ViolentPanda
Hardly getting over it.
It's obvious to all that the prison system is horribly flawed. What's not obvious is another option.
Quite possibly because we shouldn't be addressing "prison" as a concept before we've dealt with concrete issues surrounding the varying failings of the prison systems of individual nation-states.
In the UK I'd say that would mean dealing with (at the very least) issues around education of and education for inmates, meaningful rehabilitation and training for those that want it, and a serious attempt to help inmates cope with issues that may have militated toward their criminal actions (substance abuse etc).
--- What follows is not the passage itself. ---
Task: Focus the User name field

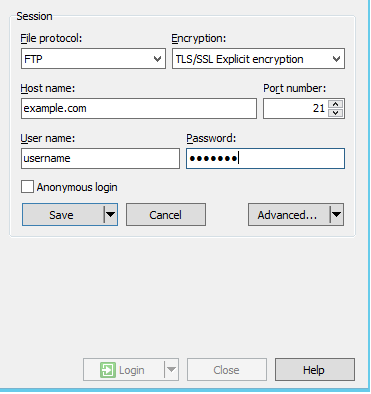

Then we'd have to tackle organising mechanisms to assist people outside of a penal environment, to help those that need help BEFORE they do something that'll get them locked up, and to help them PROPERLY after they've been released.
The problem with any of this happening doesn't lie with the majority of the "population" of our prisons, it lies with our politicians, who benefit greatly from having a mechanism by which they can prove how "tough" they are, and their paymasters, who have benefited from the marketisation of ancillary services to prisons and from the emergence of "private prisons".
Of course, there are always going to be crime and criminals that offend normative decency so much that incarceration is called for, but if we remove manufactured media outrage from the equation, what percentage of criminal activity would that constitute? A small minority, I believe.
I'm not an "abolitionist", but I do believe in minimising incarceration and maximising rehabilitation.